Se de um lado presenciamos a organização de congressos e encontros nas nossas áreas, os quais versam sobre antagonismos semânticos do tipo: discurso musical vs. discurso sobre música, relações entre a prática vs. a teoria, o músico vs. o teórico sobre música, de outro constatamos que nossos departamentos e escolas de música estão repletos de práticas educacionais compartimentalizadas e mesmo descontextualizadas de uma realidade profissional que está do lado de fora das nossas salas de aula e departamentos. A falta de objetividade e de um claro diagnóstico de como encontra-se o ensino nas nossas universidades leva-nos a discutir questões alheias àquelas que vivenciamos no nosso dia a dia. De uma maneira ou outra, resta para a mesa de educação musical manifestar as questões educacionais vivenciadas por todos nós. No entanto, creio que a grande maioria, senão todos os presentes, atuam como docentes nos cursos de graduação e portanto não deveriam se eximir da responsabilidade de buscar soluções claras e objetivas para as questões referentes à formação musical dos nossos alunos.

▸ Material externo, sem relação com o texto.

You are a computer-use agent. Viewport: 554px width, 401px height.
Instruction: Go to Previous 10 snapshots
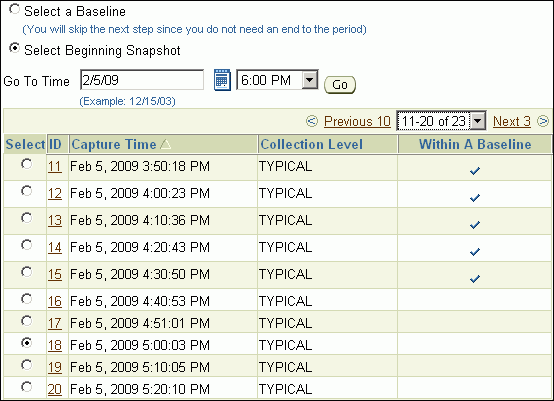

A tendência da educação musical contemporânea aponta para um ensino unitário de música, desprovido da separação entre o fazer música e o falar sobre música, pois considera que ambos pertencem ao universo do conhecimento musical. A literatura sobre educação musical nos dias de hoje advoga que a única maneira de se chegar ao conhecimento musical é através dos parâmetros práticos da experiência, sem os quais o indivíduo não terá acesso à música propriamente dita.

Dentro desta linha, encontramos autores como Mills (1991), Swanwick (1979, 1988, 1994) e Taylor (1979), sem citar outros autores e inúmeros currículos de educação musical para o ensino de I e II graus, os quais evidenciam a necessidade de proporcionar às crianças e adolescentes que iniciam seus estudos musicais uma vivência equilibrada, não só referente aos parâmetros práticos (composição, execução e apreciação), mas também aos parâmetros teóricos (teoria, história e demais disciplinas complementares).Currículos de música para o I e II graus de alguns países como Estados Unidos, Inglaterra, Austrália e alguns poucos currículos brasileiros convergem para este tipo de abordagem pedagógica. O que se altera muitas vezes é a nomenclatura utilizada para denominar os parâmetros práticos, a exemplo do uso da palavra "criação" ao invés de "composição". No entanto, no que se refere ao princípio de que o conhecimento musical deva ser desenvolvido primeiramente através do contato direto com música, pouca ou quase nenhuma divergência é encontrada.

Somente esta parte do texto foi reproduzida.